(Updated Wednesday, November 4th, 2020)
Tuesday’s 113 school-related issues are fewer than all but one November election dating back to 2003. In 2015 there were 109 school issues across Ohio, according to public election data compiled by the Ohio Education Policy Institute.
As of Wednesday morning, it appears that approximately 67% of the 113 school issues in Ohio have passed according to tabulations from OSBA and Support Ohio Schools. For the most part, the issues are renewals of existing levies, rather than requests for new funding.
In Southwest Ohio, seven districts are on the ballot. Unofficial results below are from OSBA and Support Ohio Schools.

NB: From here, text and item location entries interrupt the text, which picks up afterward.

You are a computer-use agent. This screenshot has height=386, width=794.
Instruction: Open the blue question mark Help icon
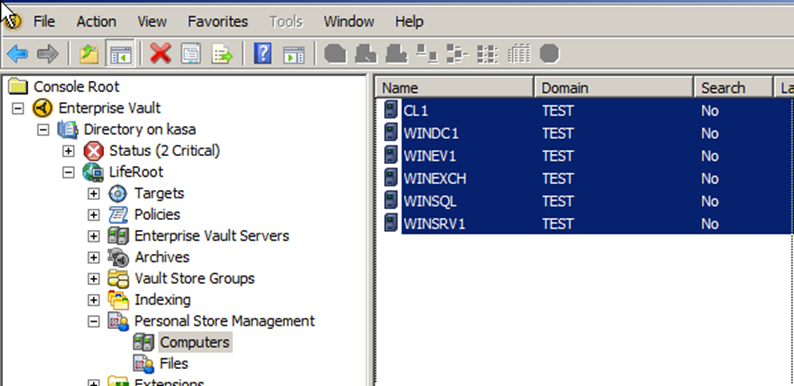(262, 54)
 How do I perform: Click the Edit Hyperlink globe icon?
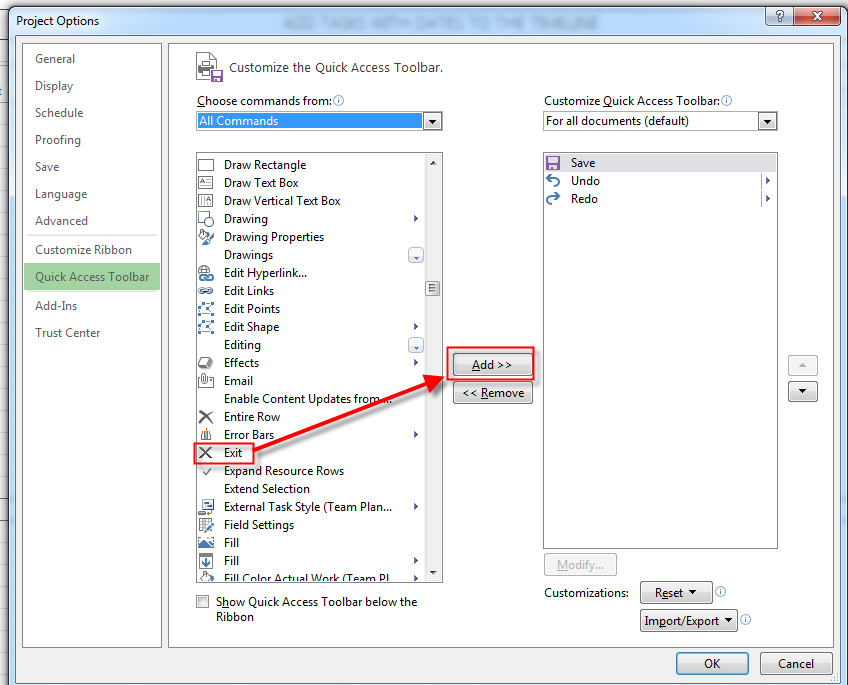[x=206, y=273]
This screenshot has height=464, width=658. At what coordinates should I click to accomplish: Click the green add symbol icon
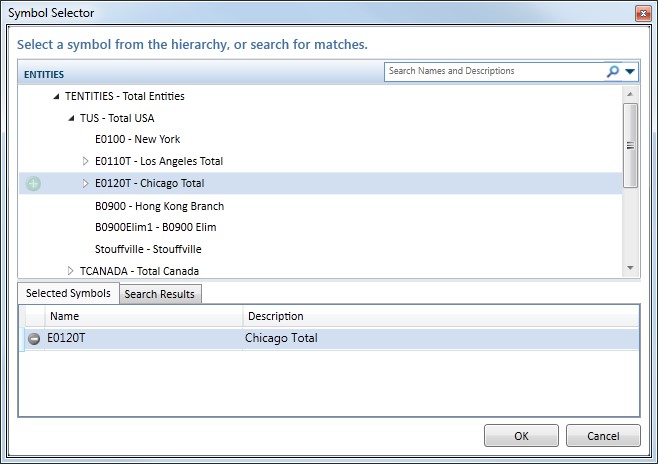pyautogui.click(x=34, y=184)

Georgetown EV* – Tax Levy for general permanent improvements (1.5 mils for 5 years) – passed
*Georgetown EV information from Brown County Board of Elections
Cincinnati Public – Renewal Tax Levy for for emergency requirements (7.34 mils for 5 years) – passed
Norwood City – Substitute Tax Levy for necessary requirements (8.19 mils) – passed
Winton Woods City – Additional Tax Levy for current operating expenses (6.95 mils) – failed
Franklin City – Bond Issue (37 years) to construct a new high school, renovate existing Franklin HS. – passed
Little Miami Local – Renewal Tax Levy to avoid an operating deficit (9.92 mils – 5 years) – passed
Mason City – Reduce 9 previous tax levies by 1 mil. – failed
View unofficial results for all Ohio school districts as compiled by OSBA and Support Ohio Schools.
What is a mill? – The unit of value for expressing the rate of property taxes in Ohio is the “mill.” A mill is defined as one-tenth of a percent or one-tenth of a cent (0.1 cents) in cash terms. Millage is the factor applied to the assessed value of property to produce tax revenue.
General levy — A property tax used for any school district purpose but primarily for either operating expenses or permanent improvement funding.
Bond levy or bond issue — A property tax levy used to provide a school district with local revenue for construction purposes. The county auditor determines the rate of a bond levy needed each year to service the principal and interest owed on the amount of bonded debt approved by voters when they approved the bond levy. Bond levies remain in place until the debt (principal and interest) is fully paid, typically 20 or more years.
Emergency levy — A property tax that serves as a limited operating levy (maximum of 10 years) proposed for a specific dollar amount. Because the dollar amount of taxes charged by the levy must stay constant, the millage rate increases or decreases
as property values change.
Renewal levy — Ohio law generally allows districts to ask voters to renew a limited levy when it expires. The levy must be for the same purpose and is renewed at the effective millage rate. A renewal, however, can be combined with additional millage.
Substitute levy — allows a school district to collect a small amount of increased property tax revenue from any new construction that occurs inside the district boundaries during each tax year.